C’est en 2016 qu’il acquiert le TG 301 neuf. L’outil tracté peut retourner des andains jusqu’à 3 m de largeur pour 1,5 m de hauteur. Son rotor est animé à 300 tours/min par la prise de force du tracteur en 540 eco. « 80 à 100 ch de puissance suffisent et une vitesse super-lente », précise Florian. Il effectue cette tâche à une vitesse comprise entre 0,2 et 0,4 km/h. Deux fonctions hydrauliques sont également nécessaires. L’une pour abaisser le rotor et l’autre pour la petite pompe hydraulique. Elle anime le flux entre la cuve de 1 m3 et des buses pour arroser l’andain. « Cela ne suffit pas pour composter du fumier de cheval très sec, il faut de la pluie, prévient Florian. Une quantité d’eau au moins dix fois supérieure est nécessaire pour mouiller suffisamment le fumier. »

Une cuve de 1 000 l peut assurer l’ensemencement du compost et aider son mouillage. Du côté gauche de la machine, un contrepoids se déplie automatiquement lors de la descente du retourneur d’andain. © G. Baron
Une cuve de 1 000 l peut assurer l’ensemencement du compost et aider son mouillage. Du côté gauche de la machine, un contrepoids se déplie automatiquement lors de la descente du retourneur d’andain. © G. Baron

 

Gérer la température

La cuve lui sert principalement à ensemencer le compost en micro-organismes grâce aux jus qu’il récupère sur sa plateforme de compostage. Le système d’arrosage peut éventuellement compenser un léger manque d’eau, si les conditions le requièrent. L’agriculteur rappelle que l’eau, la température et l’oxygénation sont trois paramètres clés du compostage. Il est équipé d’un long thermomètre et prend régulièrement la température en cœur d’andain. « Elle doit être comprise entre 55 et 60 °C », précise-t-il. Si elle est atteinte pendant trois semaines consécutives, le compost est hygiénisé, c’est-à-dire débarrassé des graines d’adventices et d’éventuelles maladies fongiques.
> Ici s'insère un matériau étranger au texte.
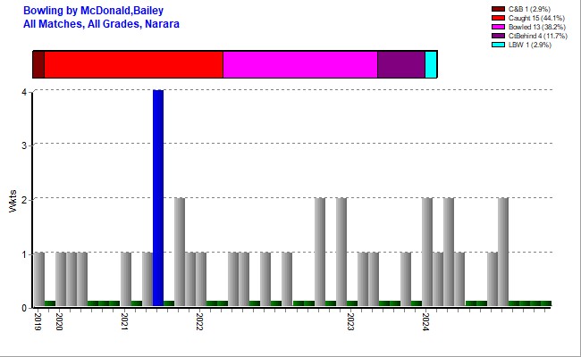
Task: Select the tall blue four-wicket bar
Action: [158, 198]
Le retournement du compost assure l’oxygénation de la matière, qui active les micro-organismes aérobies à l’origine de la montée en température. « L’apport d’oxygène du retournement évite aussi la phase ammoniacale et la volatilisation de l’azote », ajoute l’agriculteur. L’arrosage limite un réchauffement trop fort de l’andain. « Il ne faut pas que la température dépasse 60 °C, précise Florian. Sinon on tue des micro-organismes essentiels à la décomposition optimale et on “carbonise” le compost, qui n’aura pas un effet aussi bénéfique sur le sol. »

 

Les pointes au-dessus de la machine offrent la possibilité d’installer un guide pour retourner un andain sous un géotextile perméable à l’air. C’est par les buses situées juste en dessous que le compost est arrosé. © G. Baron
Les pointes au-dessus de la machine offrent la possibilité d’installer un guide pour retourner un andain sous un géotextile perméable à l’air. C’est par les buses situées juste en dessous que le compost est arrosé. © G. Baron

Cycle de huit semaines

Sur les deux premières semaines du cycle, le compost est retourné tous les deux ou trois jours. Pendant les deux semaines suivantes, le brassage se fait tous les cinq à six jours, puis une fois toutes les deux semaines. Au total, le compost est retourné huit à dix fois selon les conditions météo, sur une durée de huit semaines. Florian produit 1 000 t de compost par an à partir de plus de 5 000 m3 de fumier de cheval (75 %), de fumier de bovin d’un élevage voisin (15 %) et de 10 % de végétaux issus de tri de semences­ et déchets verts d’un paysagiste et d’un maraîcher.

Le retourneur a coûté environ 30 000 €, transport et douanes comprises.